*Assignment*. Every line of the records below from the line with "1898x819 pixels." up to and including the line with "Open the indicators list icon in right chart" must be reproduced exactly, and no line outside that range.

*Records for processing*.
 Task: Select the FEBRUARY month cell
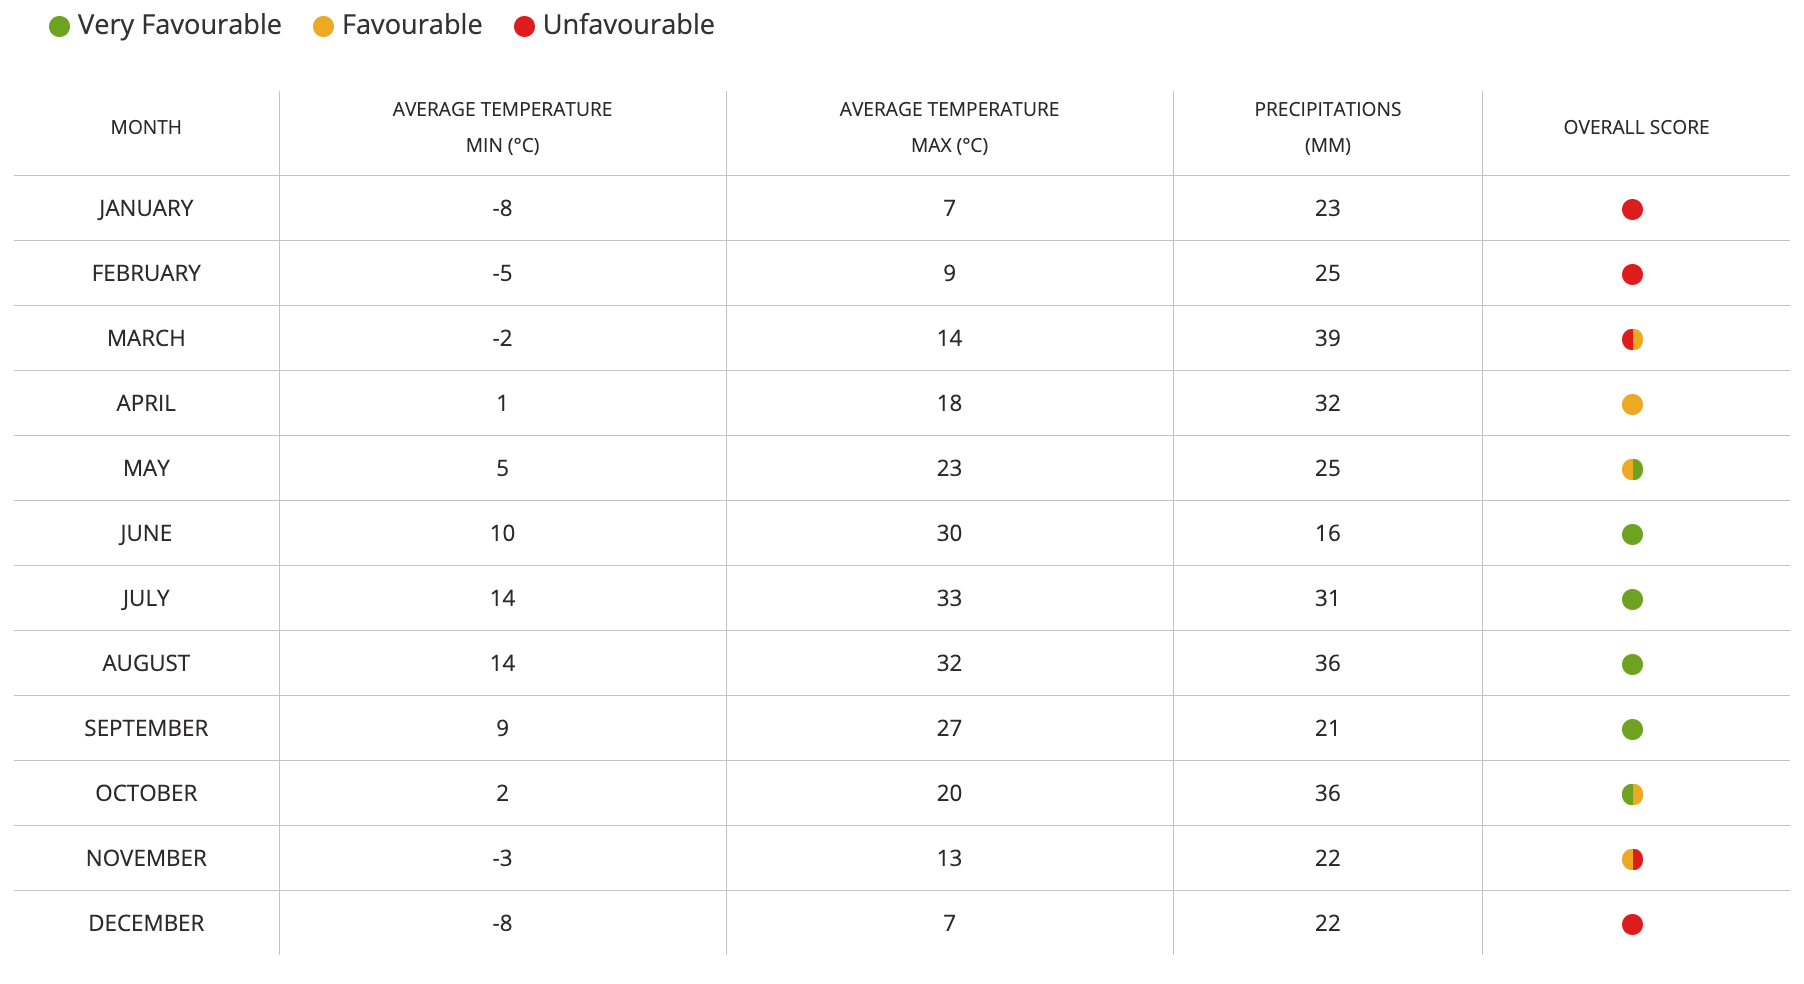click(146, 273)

==

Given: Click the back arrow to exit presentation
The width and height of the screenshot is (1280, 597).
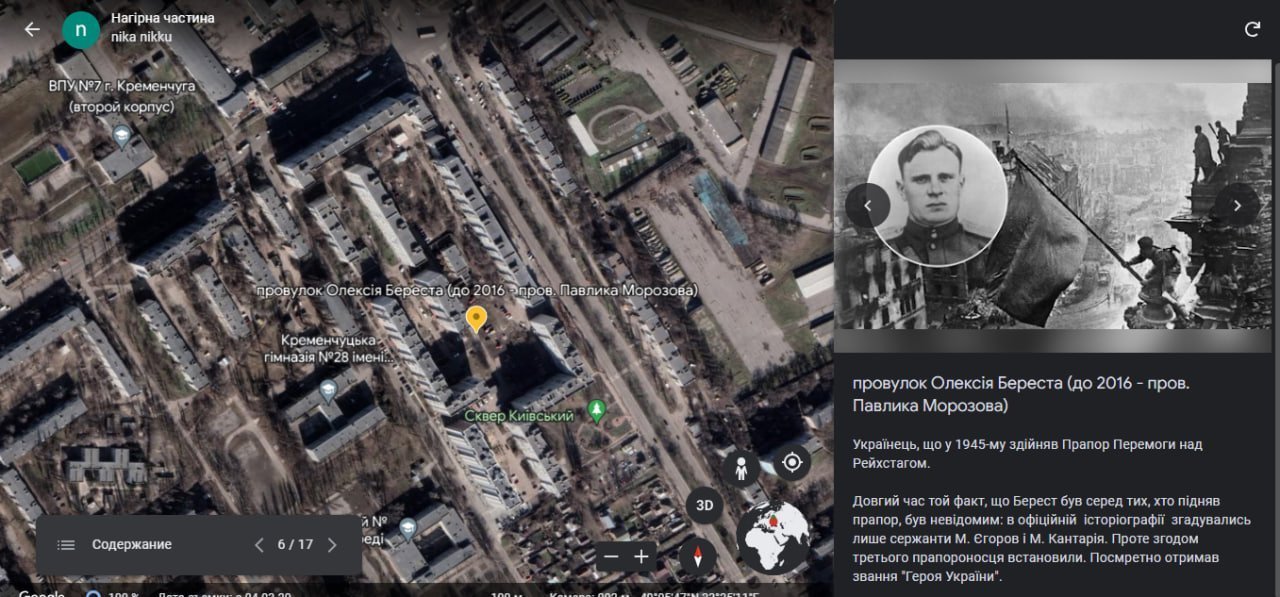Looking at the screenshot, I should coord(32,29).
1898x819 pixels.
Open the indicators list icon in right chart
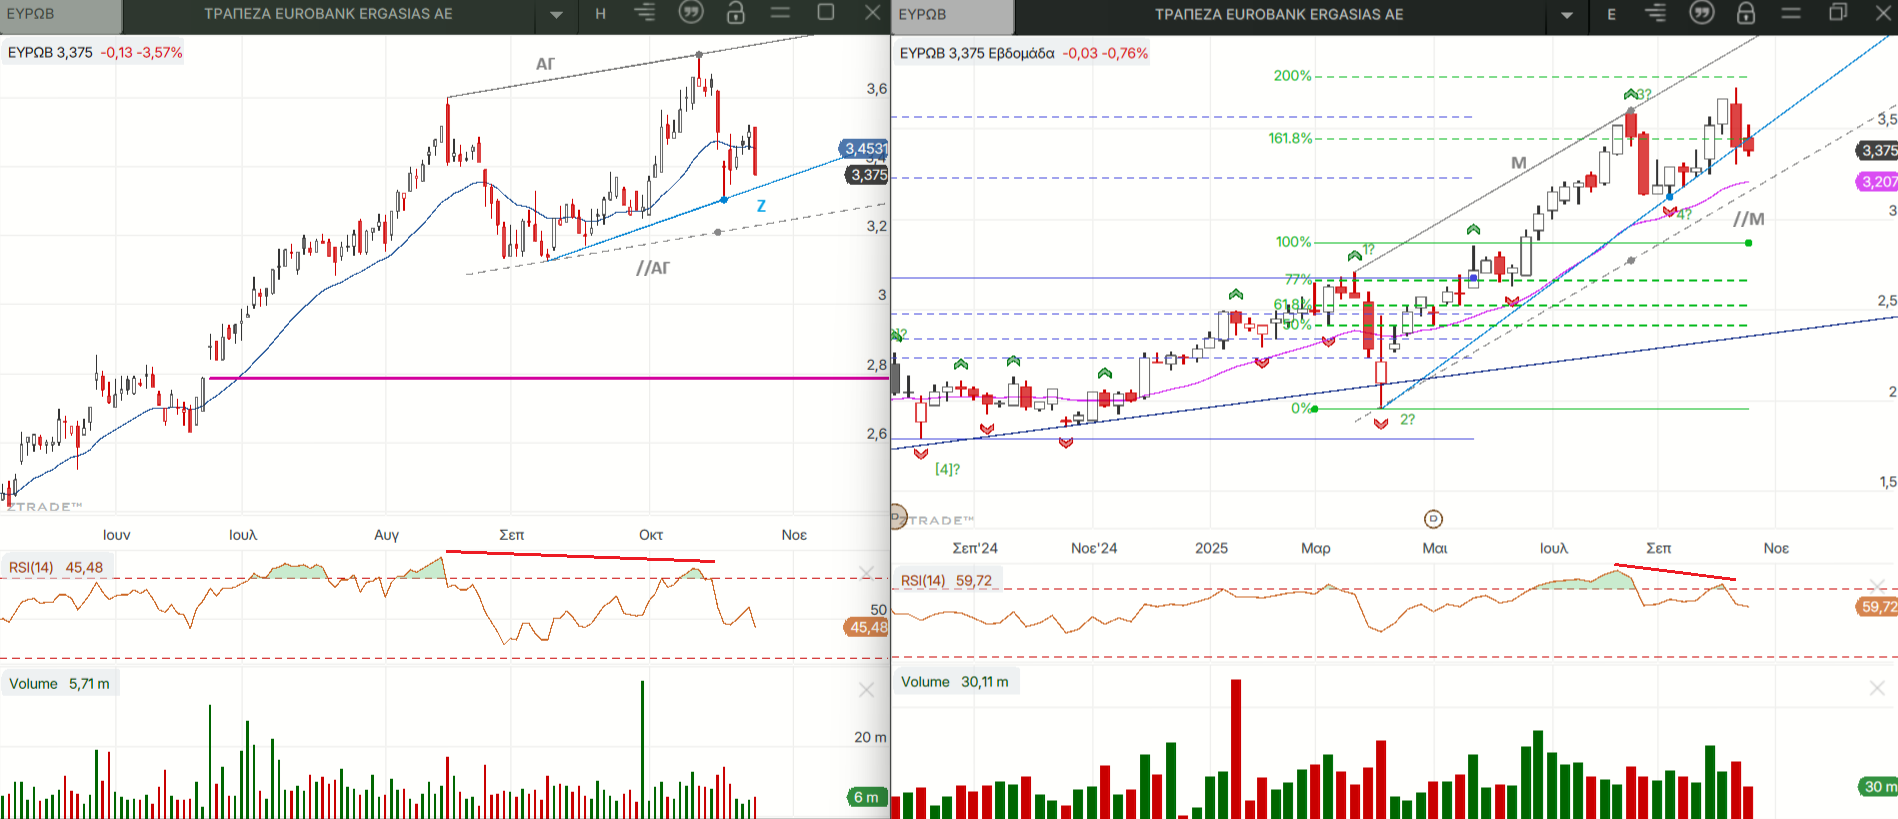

==

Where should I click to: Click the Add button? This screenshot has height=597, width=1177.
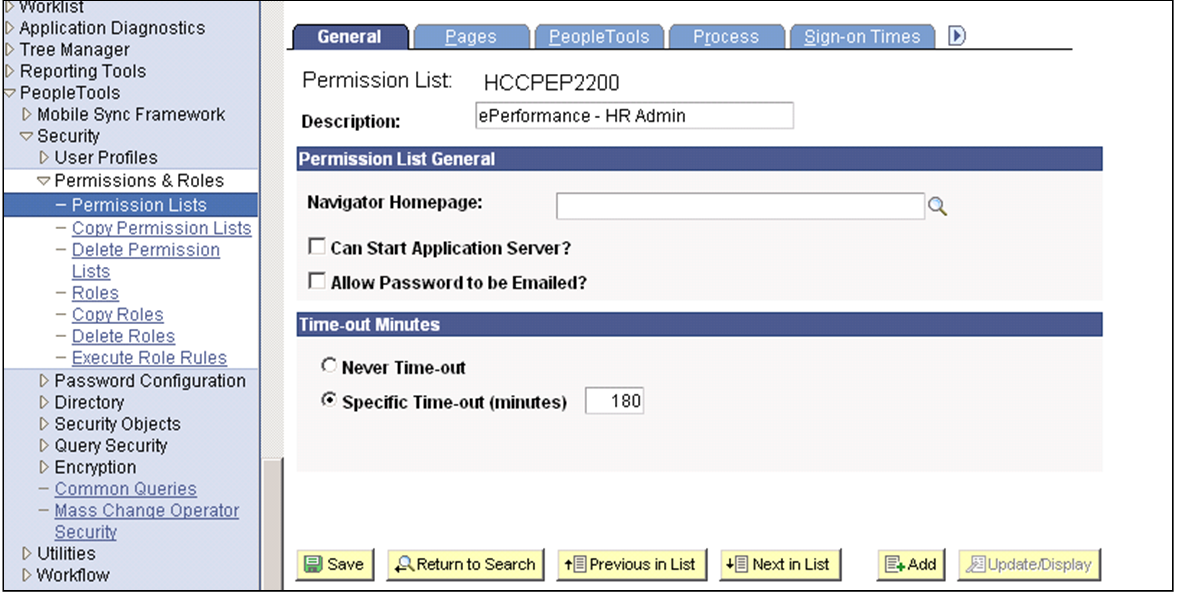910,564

*Response below*.
1898x819 pixels.
Open the indicators list icon in right chart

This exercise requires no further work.